+++ INPUT

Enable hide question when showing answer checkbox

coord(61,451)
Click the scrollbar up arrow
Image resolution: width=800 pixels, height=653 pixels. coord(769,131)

++++++
+++ INPUT

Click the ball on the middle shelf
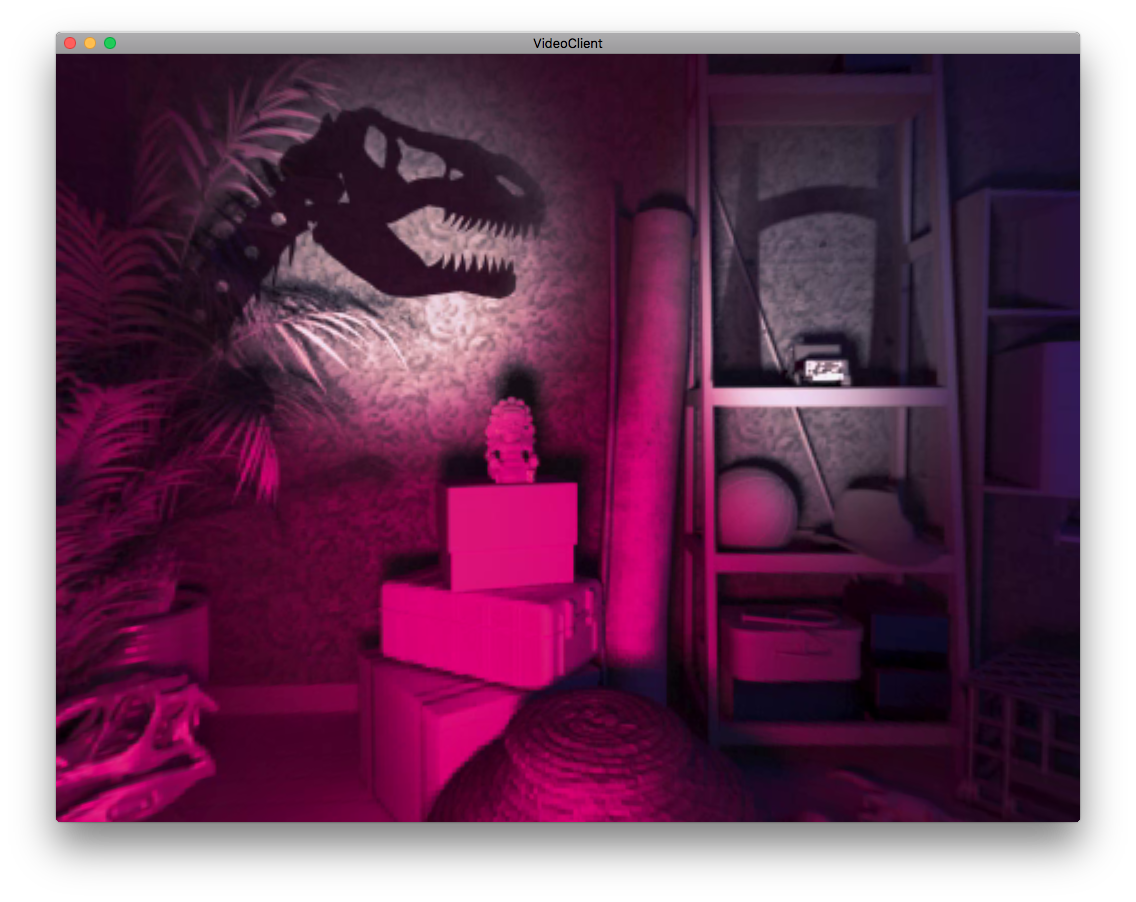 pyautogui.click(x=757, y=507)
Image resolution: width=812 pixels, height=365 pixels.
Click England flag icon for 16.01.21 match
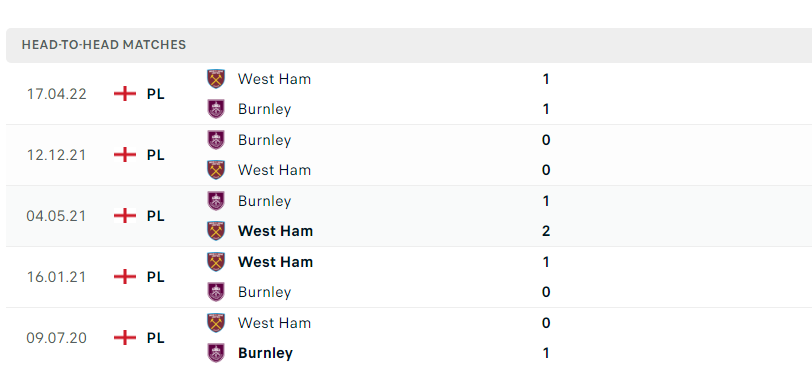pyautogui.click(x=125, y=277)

++++++

■ **THE EXERCISE**
Please count the lines in the rows above that contain "resolution", matching case exactly. Reply with the number alone.

■ **ANSWER TO THIS EXERCISE**
2